Agricultural Marketing Service, USDA.

ACTION:

Interim final rule with request for comments.

SUMMARY:

This rule increases the quantity of Class 3 (Native) spearmint oil produced in the Far West that handlers may purchase from, or handle for, producers during the 1999-2000 marketing year. This interim final rule increases the Native spearmint oil salable quantity by 102,311 pounds from 1,125,755 pounds to 1,228,066 pounds, and the allotment percentage by 5 percent from 55 percent to 60 percent. The Spearmint Oil Administrative Committee (Committee), the agency responsible for local administration of the marketing order for spearmint oil produced in the Far West, recommended this rule to avoid extreme fluctuations in supplies and prices and thus help to maintain stability in the Far West spearmint oil market.

DATES:

Effective on February 11, 2000 through May 31, 2000; comments received by April 10, 2000 will be considered prior to issuance of a final rule.

ADDRESSES:

Interested persons are invited to submit written comments concerning this rule. Comments must be sent to the Docket Clerk, Fruit and Vegetable Programs, AMS, USDA, room 2525-S, P.O. Box 96456, Washington, DC 20090-6456; Fax: (202) 720-5698, or E-mail: moab.docketclerk@usda.gov. All comments should reference the docket number and the date and page number of this issue of the Federal Register and will be made available for public inspection in the Office of the Docket Clerk during regular business hours.

FOR FURTHER INFORMATION CONTACT:

Robert J. Curry, Northwest Marketing Field Office, Marketing Order Administration Branch, Fruit and Vegetable Programs, AMS, USDA, 1220 SW Third Avenue, room 369, Portland, Oregon 97204-2807; telephone: (503) 326-2724, Fax: (503) 326-7440; or George Kelhart, Technical Advisor, Marketing Order Administration Branch, Fruit and Vegetable Programs, AMS, USDA, room 2525-S, P.O. Box 96456, Washington, DC 20090-6456; telephone: (202) 720-2491, Fax: (202) 720-5698.

Small businesses may request information on complying with this regulation by contacting Jay Guerber, Marketing Order Administration Branch, Fruit and Vegetable Programs, AMS, USDA, room 2525-S, P.O. Box 96456, Washington, DC 20090-6456; telephone (202) 720-2491; Fax: (202) 720-5698, or E-mail: Jay.Guerber@usda.gov.

SUPPLEMENTARY INFORMATION:

This rule is issued under Marketing Order No. 985 (7 CFR Part 985), regulating the handling of spearmint oil produced in the Far West (Washington, Idaho, Oregon, and designated parts of Nevada, and Utah), hereinafter referred to as the “order.” This order is effective under the Agricultural Marketing Agreement Act of 1937, as amended (7 U.S.C. 601-674), hereinafter referred to as the “Act.”

SUPPLIED MATERIAL:
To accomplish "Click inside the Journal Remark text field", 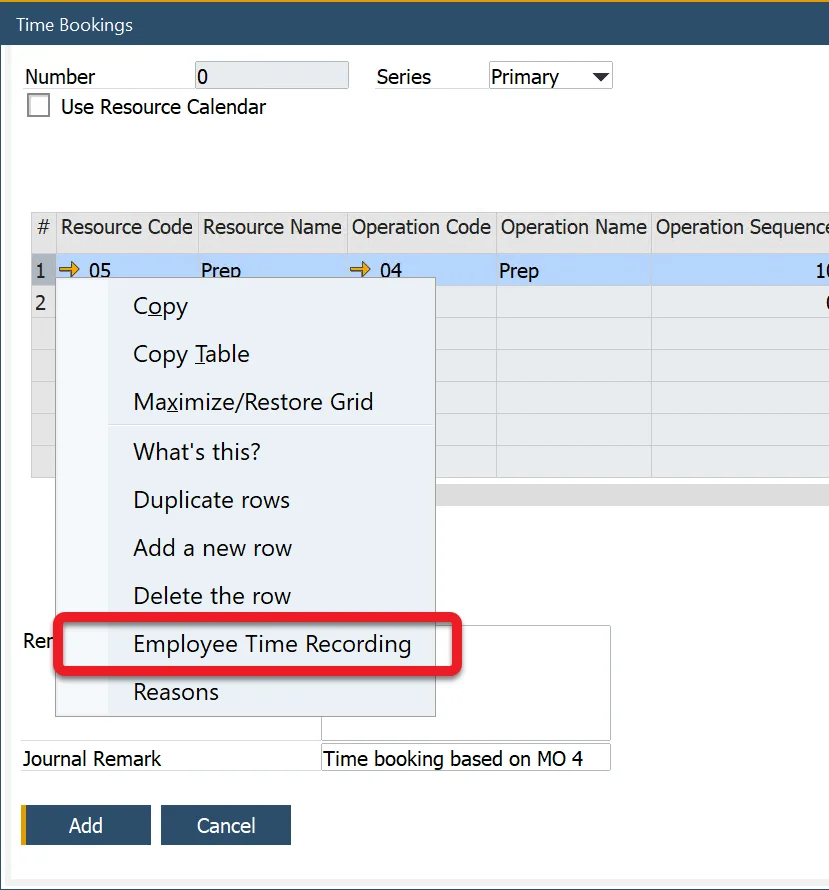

YOUR OBJECTIVE:
Answer these questions using the spearmint oil rule above.
1. By how many pounds does the rule raise the Native spearmint oil salable quantity?
2. By what date must comments be received to be considered before a final rule is issued?
3. Under which marketing order is the rule issued?

WRITTEN RESPONSE:
1. 102,311 pounds
2. April 10, 2000
3. Marketing Order No. 985 (7 CFR Part 985)